Group therapy is a cornerstone of traditional Minnesota model rehab; it is also the model that the vast majority of rehabs use.
Sharing with a group can be very difficult for introverts. Talk with your counselor in private if you feel uncomfortable sharing certain things. Remember, you have the right to set boundaries. Rehab is supposed to make you stronger in setting your own limits – after all, once you get back out into the “real” world, you have to set your own limits around alcohol and other drugs!
Getting the Most Out of Group
Counselors vary a lot in terms of how much they push people to share in group. If you feel truly uncomfortable with how much your counselor is pushing, first talk it over with him or her. If that doesn’t work, seek the advice of a different counselor. Ask if there is a specific reason you’re being asked to share about a particular issue in group. Suggest that you’re more comfortable sharing about some issues in your one-on-one sessions.
Issues about abuse and assault or thoughts of suicide can be particularly sensitive, and a counselor should understand if you don’t want to discuss those in group.

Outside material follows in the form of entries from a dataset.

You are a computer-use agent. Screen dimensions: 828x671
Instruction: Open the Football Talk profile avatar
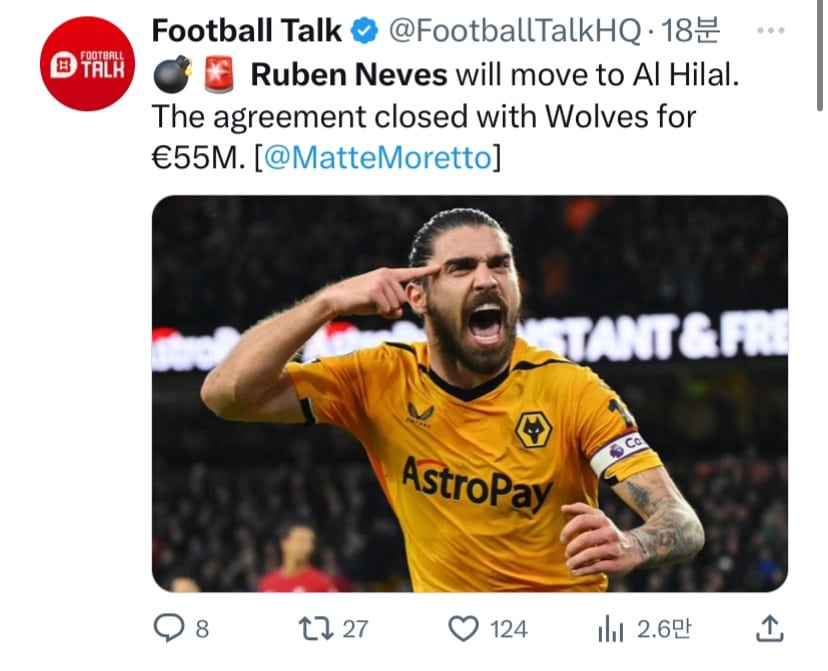[88, 64]
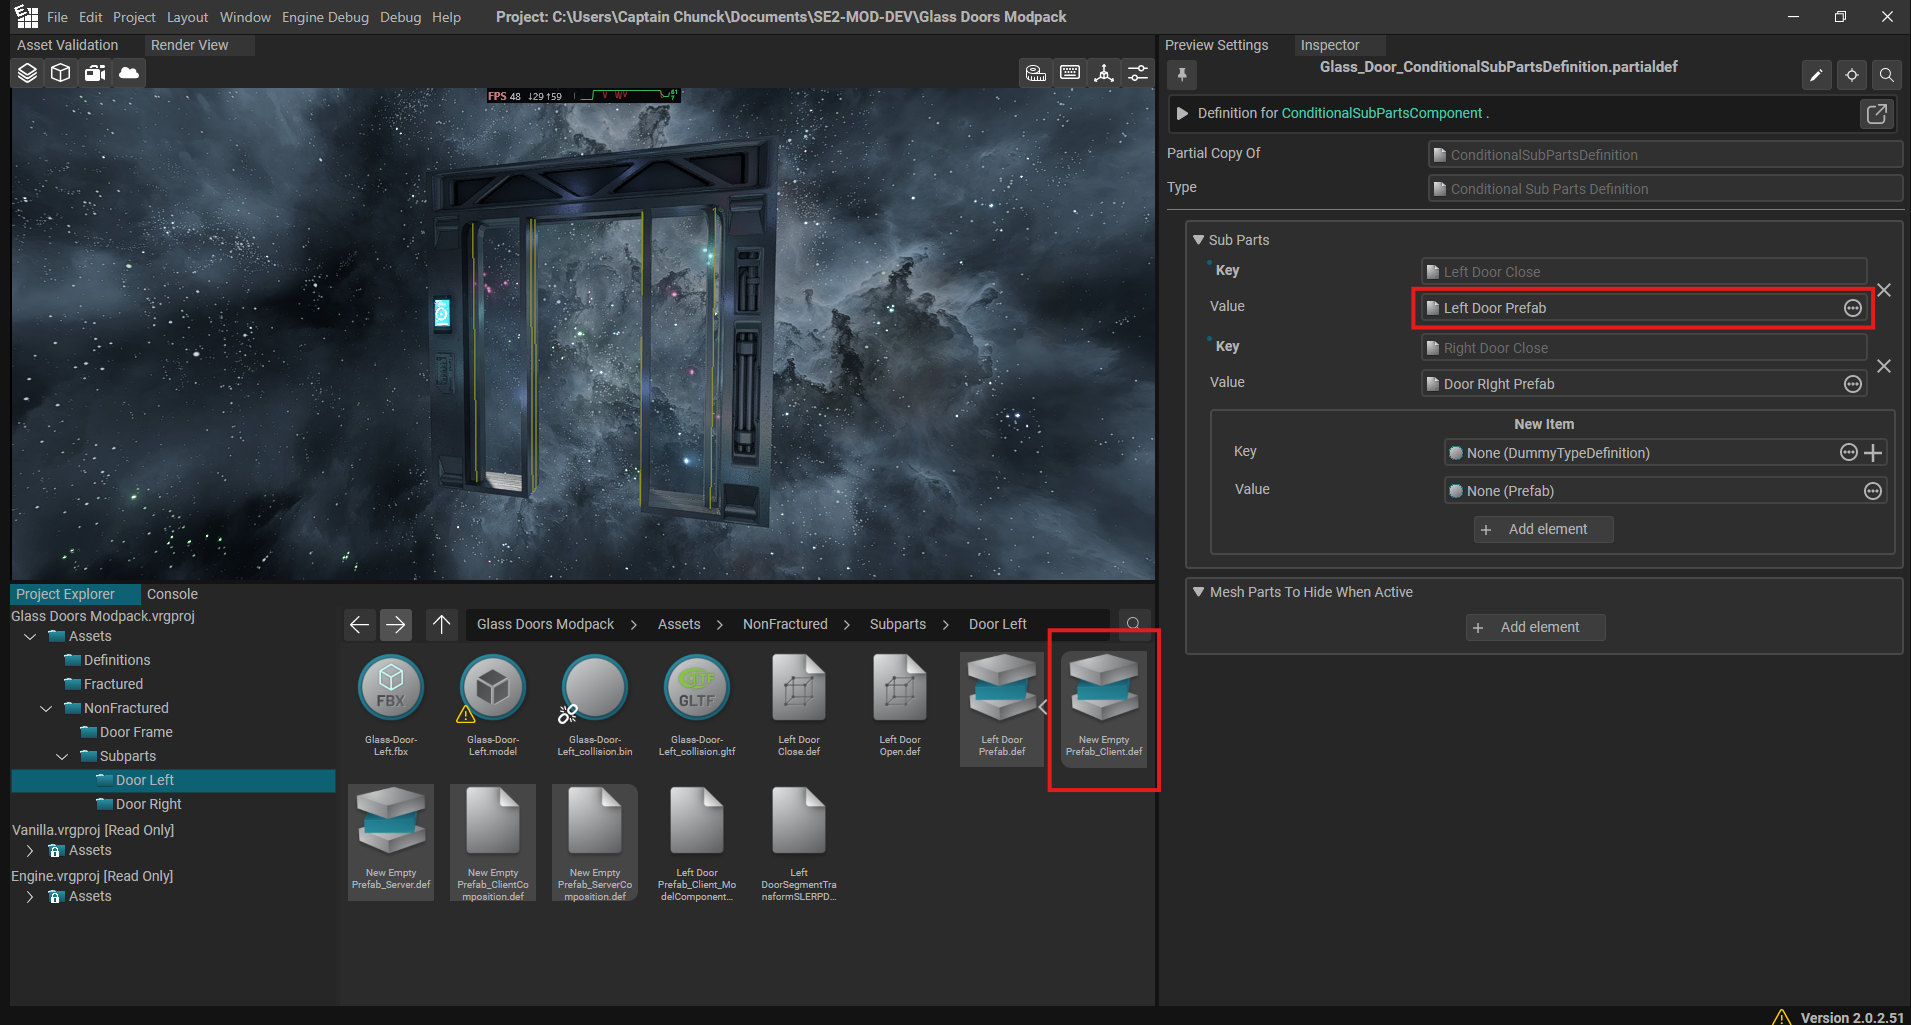
Task: Click the pencil edit icon in Inspector
Action: click(1816, 75)
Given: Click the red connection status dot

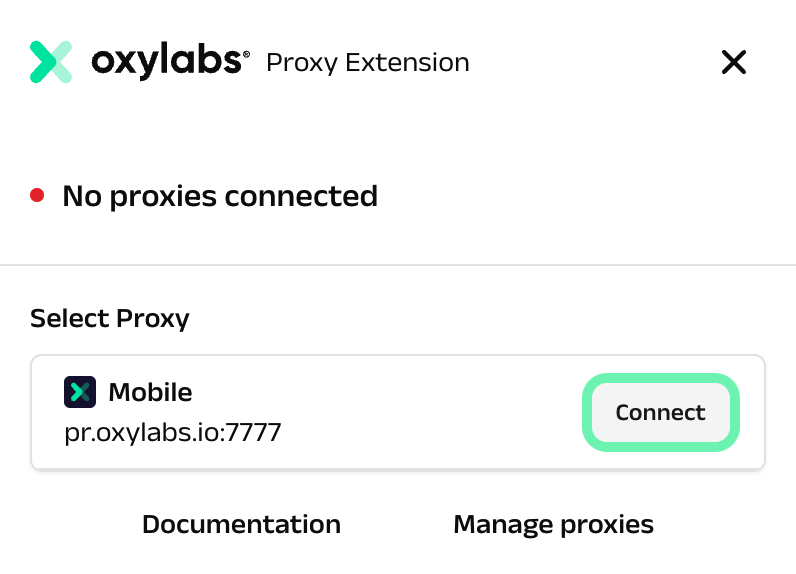Looking at the screenshot, I should click(x=37, y=195).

Remember, it’s your chance to improve your life and health – if something doesn’t feel right, trust your instincts.
Talking about other people’s personal lives can be a real challenge for an introvert. I know I felt a distinct sense of, “This is not my business!” when I first started group therapy. Set up some personal goals for how much you will participate. For instance, you will make four comments worth of feedback to other participants in the group in each session.

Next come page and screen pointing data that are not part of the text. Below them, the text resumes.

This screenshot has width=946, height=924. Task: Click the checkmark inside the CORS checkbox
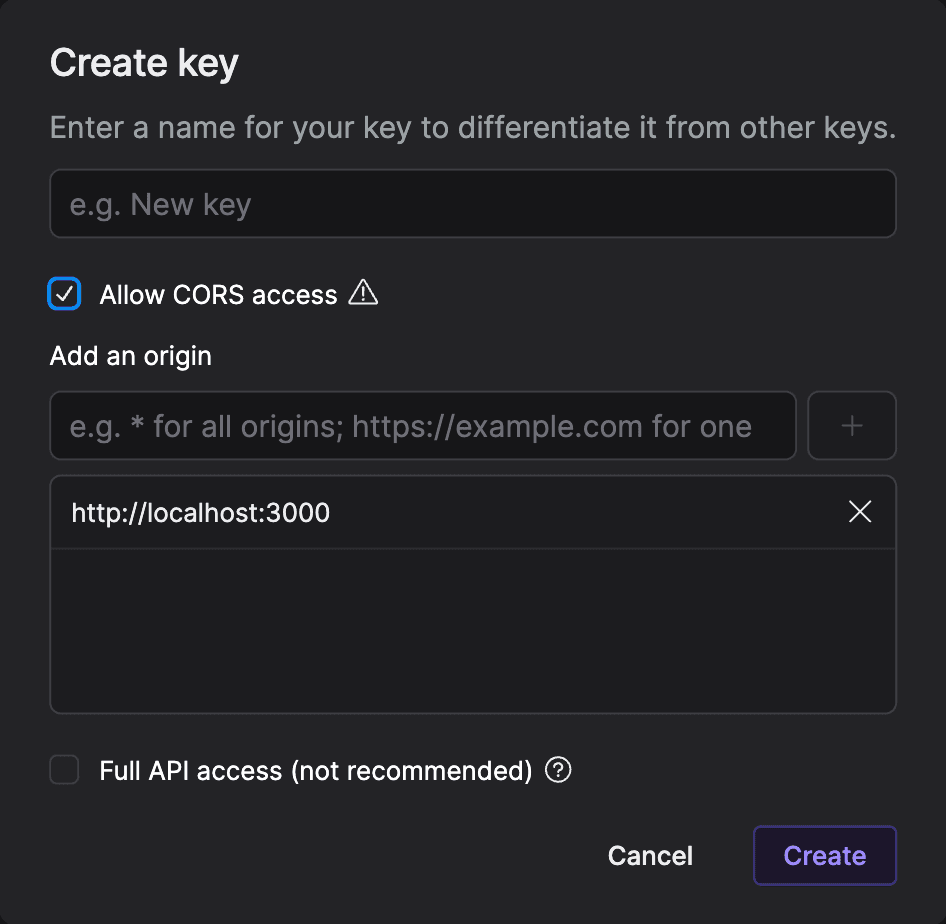[65, 294]
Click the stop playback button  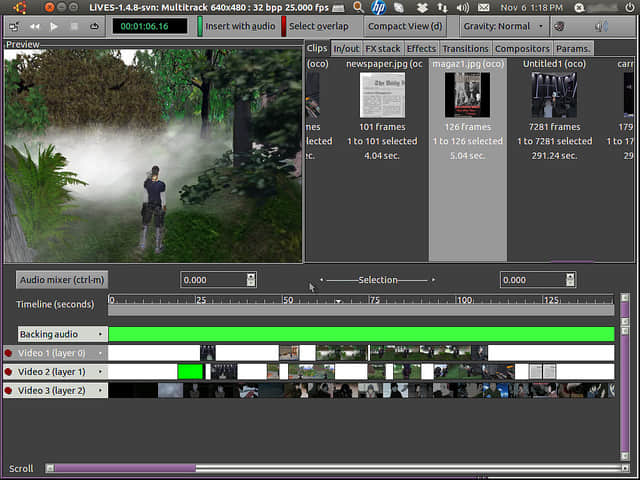point(75,26)
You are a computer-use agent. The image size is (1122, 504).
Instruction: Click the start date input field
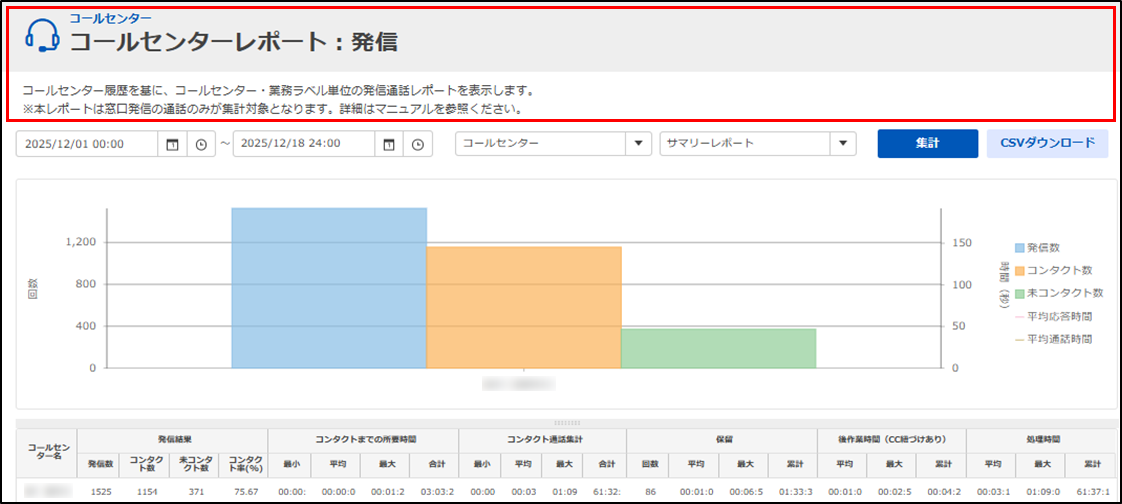coord(87,144)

Remember, you have experience that could help others. As long as you follow the ground rules and make comments in loving, non-judgmental ways, you can be of assistance to others…and that will make you feel better too!
Processing Information Takes Time
One thing I noticed when I was in group therapy was that sometimes the most insightful, helpful comments were made by the women who didn’t talk much outside on the patios or at other group activities. The super popular girls didn’t necessarily dominate the discussion or say the most helpful things. The introvert’s tendency to think before she speaks, and to consider the impact of her words, is a great asset in group therapy. I found myself going up to the quietest women after session and thanking them for their perspective.
Introverts are often, though not always, very sensitive to other people’s input. One of the scariest things for me about group therapy was being afraid of being judged by the other women. There were times when things that other women said hurt or didn’t ring true. I decided at the beginning that while I would take a moment to consider their input before speaking, that if something didn’t feel right, I’d simply state something like, “Actually, that’s not how I feel.”
The key to getting the most out of group therapy, in my opinion, is finding out that you’re not alone. You won’t identify with everyone else’s experience or find everything they have to say useful, but you might be surprised at how much you take away from sessions.